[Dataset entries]
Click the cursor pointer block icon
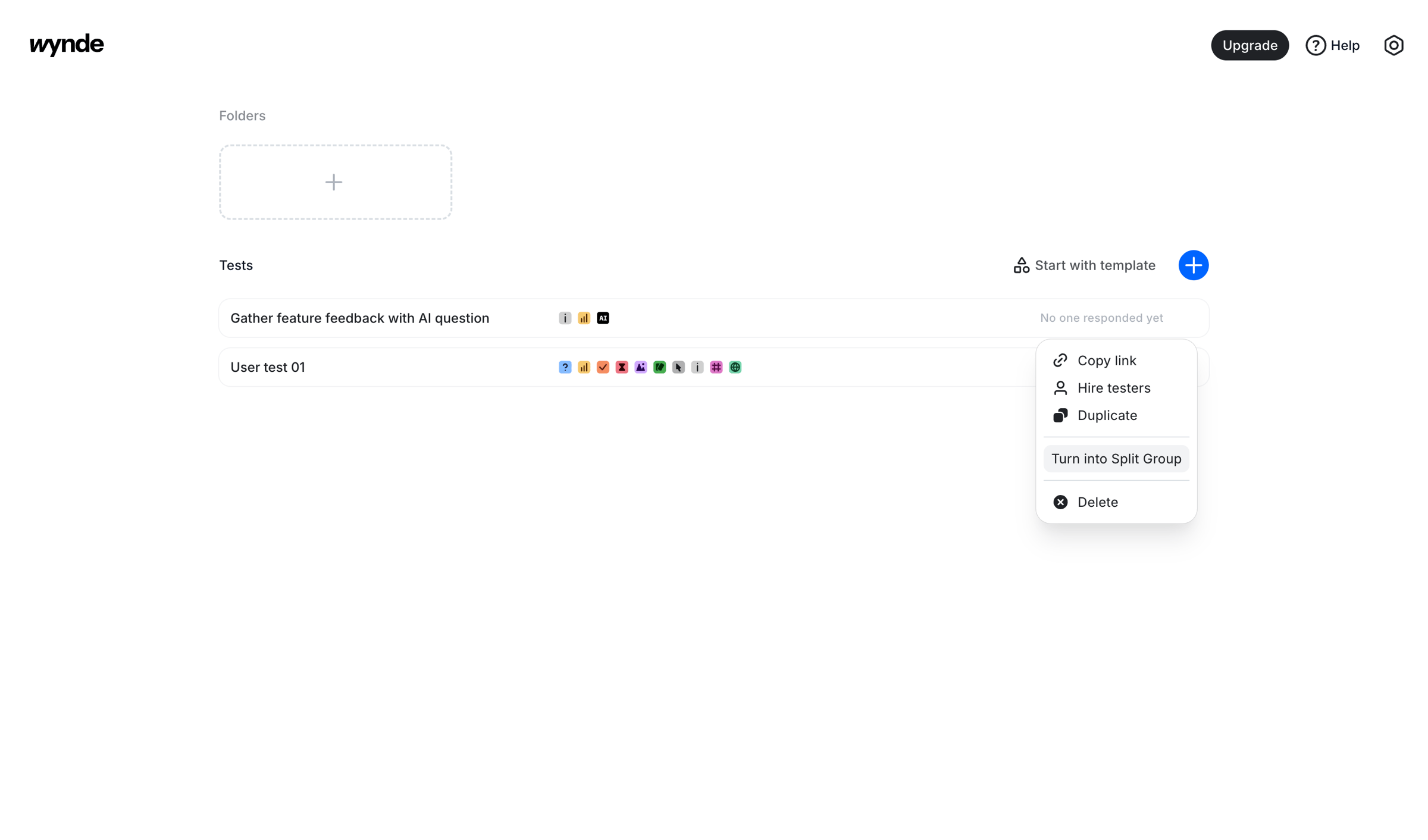 pyautogui.click(x=678, y=367)
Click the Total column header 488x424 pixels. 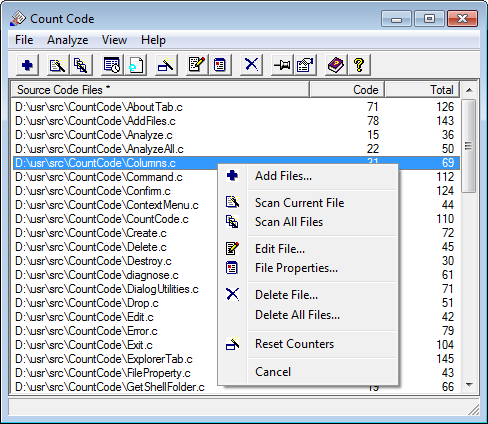click(422, 90)
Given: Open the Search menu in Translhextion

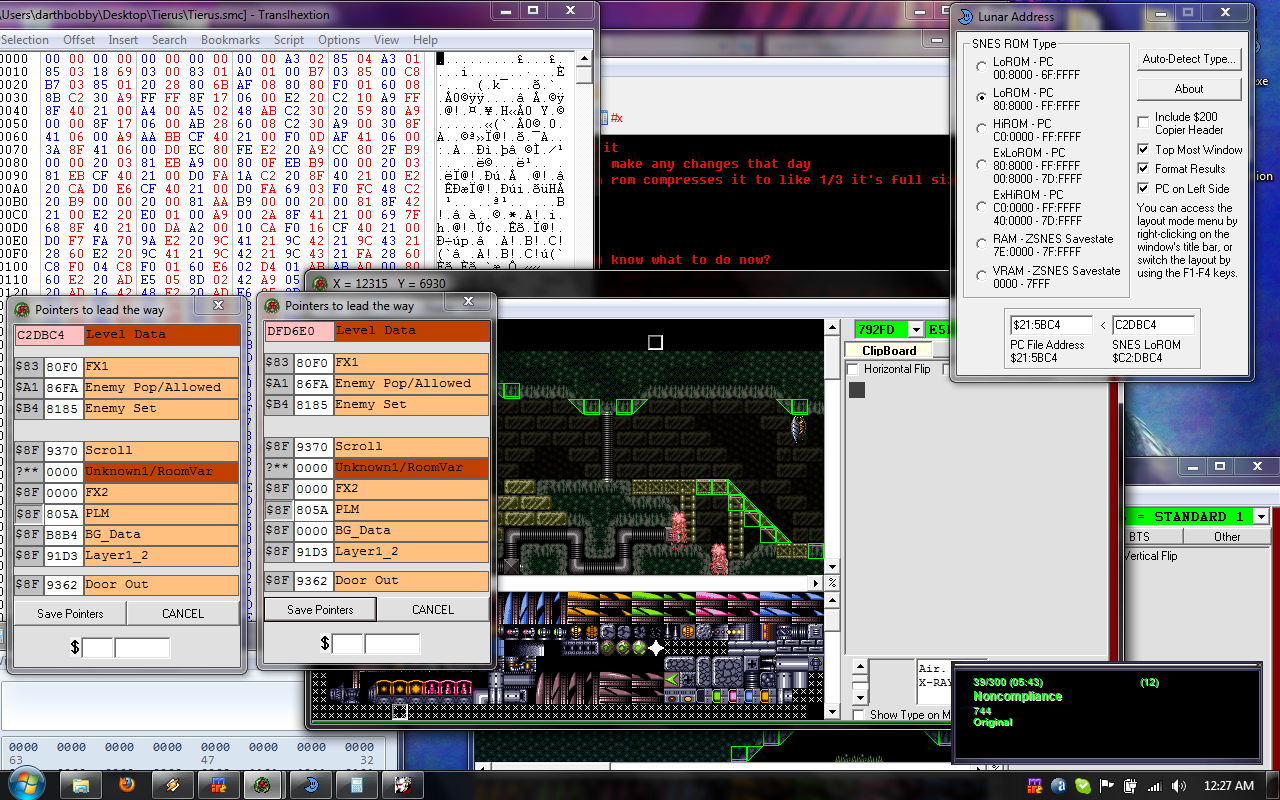Looking at the screenshot, I should pos(169,40).
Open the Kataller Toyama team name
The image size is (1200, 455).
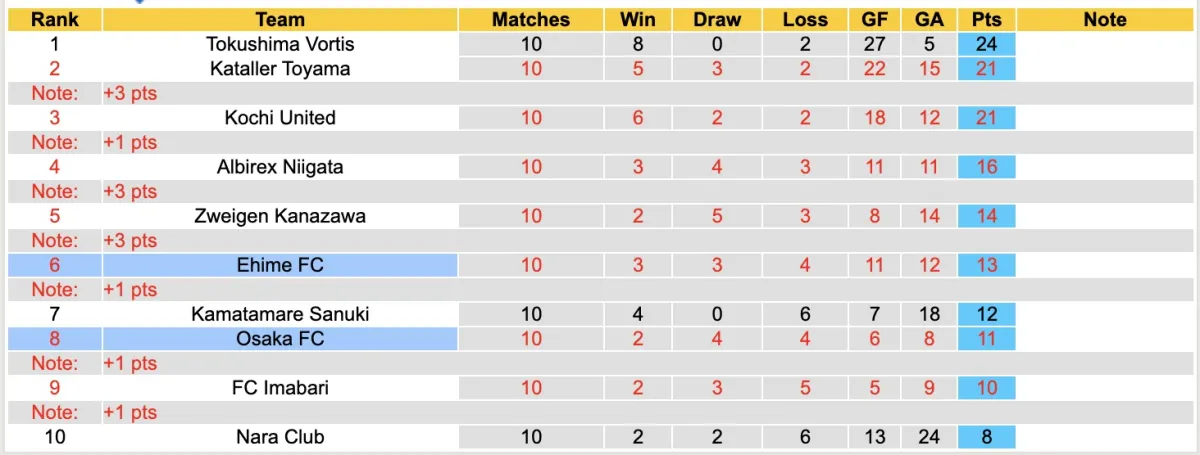280,68
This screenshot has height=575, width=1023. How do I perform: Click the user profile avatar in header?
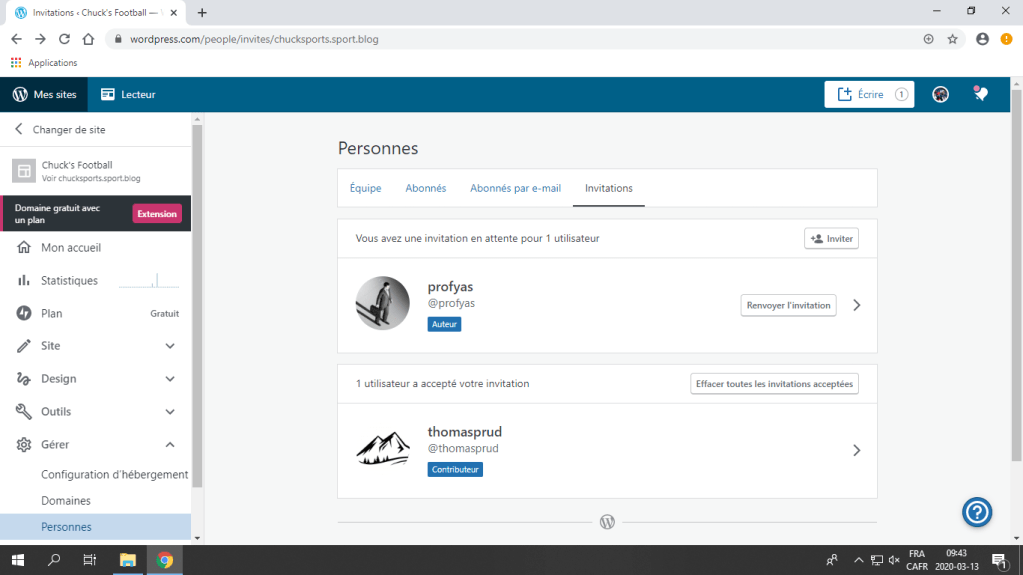(x=940, y=94)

◆ ASSIGNMENT ◆
Copy only the lines running from the one that holds "This screenshot has" through the last line of the data, and include both of those lines. Do not copy any pictures.

◆ TASK OUTPUT ◆
This screenshot has height=575, width=1023. How do I perform: Click the user profile avatar in header?
(x=940, y=94)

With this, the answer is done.